Combining basic and translational research, the aim of our team is to decipher the pathophysiological mechanisms of infectious diseases with as ultimate goal the development of new diagnostic and therapeutic weapons for critically ill infected patients. In its endeavor, our team brings together researchers at the crossroads of cellular and molecular biology as well as bioinformatics, the expertise of animal experiments and clinical studies, and the latest technologies in omics. We pay particular attention to mentoring students and passing on knowledge in the fields of innate immunity and host defenses against infections.

Research topics

MIF, a central regulator of innate immune responses

Macrophage migration inhibitory factor (MIF) was the first cytokine bioactivity reported in 1966. The impact of MIF on innate immune responses have long remained enigmatic. Over the years, we characterized the expression and modes of action of MIF. Among others, we have shown that MIF modulates innate immune responses by acting on the expression of Toll-like receptor 4 (TLR4) and MAPK phosphatase-1, and that elevated MIF blood levels in newborns sustain their innate immune capacities challenging the concept that newborns are purely immunosuppressed. Our translational approach also enabled us to develop tools for immunotherapy targeting MIF in infectious or oncologic diseases.

Host defenses, epigenetic and trained immunity

In the early 2010s, we started to explore the interplay between epigenetic and host defenses. Histone deacetylases (HDACs) are among key enzymes controlling epigenetic modifications, and a subclass of HDACs, the sirtuins, have attracted considerable interest as regulators of lifespan. We performed the first comprehensive study of the impact of HDAC inhibitors (HDACi) on innate immune responses, which is all the more relevant now that drugs of this class are used in oncology patients. We have shown that HDACi impede antimicrobial host defenses, leading us to propose a close immuno-monitoring of treated patients. Next, we were the first to decipher the impact of sirtuins on anti-infectious responses in vivo.
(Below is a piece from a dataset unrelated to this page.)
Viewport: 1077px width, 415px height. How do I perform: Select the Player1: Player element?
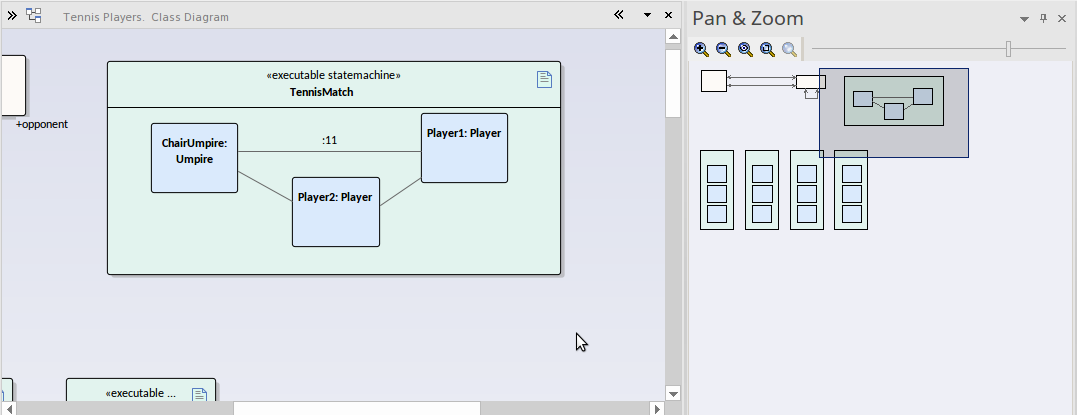(464, 148)
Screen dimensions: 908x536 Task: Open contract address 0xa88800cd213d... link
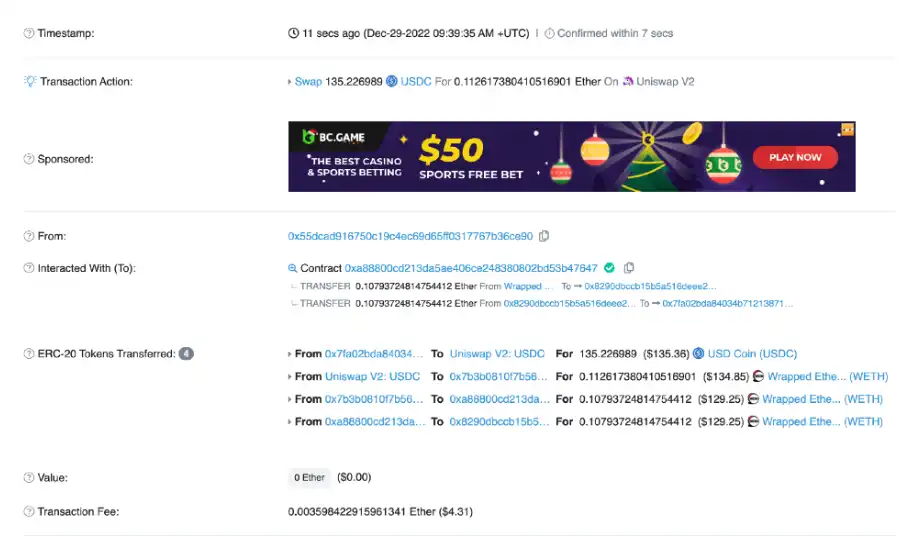471,268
We have recently begun to study the phenomenon of trained immunity which has challenged the dogma that immunological memory is an exclusive property of the adaptive immune system. Indeed, trained immunity reflects the capacity of the innate immune system to adapt to an initial challenge and mount an improved response to a secondary challenge. Manipulating trained immunity offers tremendous translational possibilities in the field of infectious diseases, among others.

Enhancing sepsis management

Sepsis is a life-threatening medical emergency. Sepsis affects 49 million people and is accountable for one in five deaths per year worldwide. On the long-term around one third of survivors develop functional and cognitive impairments. In 2017, the World Health Organization declared sepsis as a global health priority, and provided recommendations for improving prevention, diagnosis and management of sepsis. Participating to that effort, our laboratory has a long-standing expertise in studying host-pathogen interactions, discovery of biomarkers, and testing innovative therapies for infected patients.